====== MATERIAL TO PROCESS

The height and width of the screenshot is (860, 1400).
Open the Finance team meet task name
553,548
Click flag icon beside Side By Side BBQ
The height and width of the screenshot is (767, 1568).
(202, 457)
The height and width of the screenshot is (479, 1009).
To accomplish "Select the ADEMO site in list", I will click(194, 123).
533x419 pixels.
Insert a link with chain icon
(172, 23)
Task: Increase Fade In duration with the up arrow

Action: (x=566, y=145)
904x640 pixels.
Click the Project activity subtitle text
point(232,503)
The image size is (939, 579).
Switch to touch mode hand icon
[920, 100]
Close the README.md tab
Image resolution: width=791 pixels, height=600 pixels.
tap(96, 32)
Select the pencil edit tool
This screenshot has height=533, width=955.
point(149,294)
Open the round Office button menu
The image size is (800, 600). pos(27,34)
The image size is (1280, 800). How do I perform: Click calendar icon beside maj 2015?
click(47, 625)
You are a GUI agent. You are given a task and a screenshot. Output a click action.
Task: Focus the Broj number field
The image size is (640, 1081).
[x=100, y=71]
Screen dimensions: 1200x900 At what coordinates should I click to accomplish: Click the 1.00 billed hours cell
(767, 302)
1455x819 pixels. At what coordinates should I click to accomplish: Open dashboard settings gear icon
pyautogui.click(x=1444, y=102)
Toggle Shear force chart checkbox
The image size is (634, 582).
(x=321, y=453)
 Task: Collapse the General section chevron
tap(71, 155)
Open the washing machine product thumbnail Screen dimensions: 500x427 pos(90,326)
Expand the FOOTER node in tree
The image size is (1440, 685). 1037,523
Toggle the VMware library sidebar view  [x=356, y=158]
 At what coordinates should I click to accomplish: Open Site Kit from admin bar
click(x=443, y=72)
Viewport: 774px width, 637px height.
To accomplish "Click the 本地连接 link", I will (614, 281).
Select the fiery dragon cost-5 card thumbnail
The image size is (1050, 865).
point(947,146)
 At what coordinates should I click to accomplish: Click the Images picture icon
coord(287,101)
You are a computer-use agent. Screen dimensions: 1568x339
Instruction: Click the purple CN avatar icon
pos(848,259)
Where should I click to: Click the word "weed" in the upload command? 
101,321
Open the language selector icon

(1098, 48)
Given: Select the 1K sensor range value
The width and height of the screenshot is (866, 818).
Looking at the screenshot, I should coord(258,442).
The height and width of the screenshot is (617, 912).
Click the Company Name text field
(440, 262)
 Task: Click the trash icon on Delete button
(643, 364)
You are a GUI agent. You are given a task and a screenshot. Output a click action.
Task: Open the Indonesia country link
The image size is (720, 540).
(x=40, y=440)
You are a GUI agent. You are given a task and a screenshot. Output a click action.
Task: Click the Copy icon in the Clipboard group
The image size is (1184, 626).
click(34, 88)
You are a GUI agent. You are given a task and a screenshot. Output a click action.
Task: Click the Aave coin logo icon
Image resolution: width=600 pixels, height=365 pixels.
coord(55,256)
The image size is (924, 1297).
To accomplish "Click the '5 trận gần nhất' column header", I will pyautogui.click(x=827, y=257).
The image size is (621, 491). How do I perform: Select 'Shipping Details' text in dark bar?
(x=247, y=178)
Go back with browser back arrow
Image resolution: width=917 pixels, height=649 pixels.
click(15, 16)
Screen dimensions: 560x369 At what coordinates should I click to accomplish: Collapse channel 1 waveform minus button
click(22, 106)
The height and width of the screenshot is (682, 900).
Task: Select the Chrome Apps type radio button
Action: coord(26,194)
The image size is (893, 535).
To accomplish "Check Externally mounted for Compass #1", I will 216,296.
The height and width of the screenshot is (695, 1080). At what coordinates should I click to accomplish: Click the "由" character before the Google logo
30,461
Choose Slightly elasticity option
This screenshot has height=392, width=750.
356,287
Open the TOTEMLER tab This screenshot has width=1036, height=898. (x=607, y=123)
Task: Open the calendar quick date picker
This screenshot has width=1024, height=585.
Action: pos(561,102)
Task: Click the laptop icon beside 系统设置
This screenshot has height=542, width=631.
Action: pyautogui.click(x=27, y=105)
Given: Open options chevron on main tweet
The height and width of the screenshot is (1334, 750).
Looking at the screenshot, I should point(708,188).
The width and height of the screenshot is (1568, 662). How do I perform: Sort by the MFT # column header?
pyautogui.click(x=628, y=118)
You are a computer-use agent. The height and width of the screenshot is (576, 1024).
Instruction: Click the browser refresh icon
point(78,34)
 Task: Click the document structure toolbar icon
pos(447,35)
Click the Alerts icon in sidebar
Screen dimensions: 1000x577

============

■ YOUR OBJECTIVE
Each line from the beginning of the listing up to the line where "Task: Focus the Broj number field" appears needs to be given again exactly; please add nothing else.

■ SOLUTION TO THIS PROBLEM
The height and width of the screenshot is (860, 1400).
Open the Finance team meet task name
553,548
Click flag icon beside Side By Side BBQ
The height and width of the screenshot is (767, 1568).
(202, 457)
The height and width of the screenshot is (479, 1009).
To accomplish "Select the ADEMO site in list", I will click(194, 123).
533x419 pixels.
Insert a link with chain icon
(172, 23)
Task: Increase Fade In duration with the up arrow

Action: (x=566, y=145)
904x640 pixels.
Click the Project activity subtitle text
point(232,503)
The image size is (939, 579).
Switch to touch mode hand icon
[920, 100]
Close the README.md tab
Image resolution: width=791 pixels, height=600 pixels.
tap(96, 32)
Select the pencil edit tool
This screenshot has height=533, width=955.
point(149,294)
Open the round Office button menu
The image size is (800, 600). pos(27,34)
The image size is (1280, 800). How do I perform: Click calendar icon beside maj 2015?
click(47, 625)
You are a GUI agent. You are given a task and a screenshot. Output a click action.
Task: Focus the Broj number field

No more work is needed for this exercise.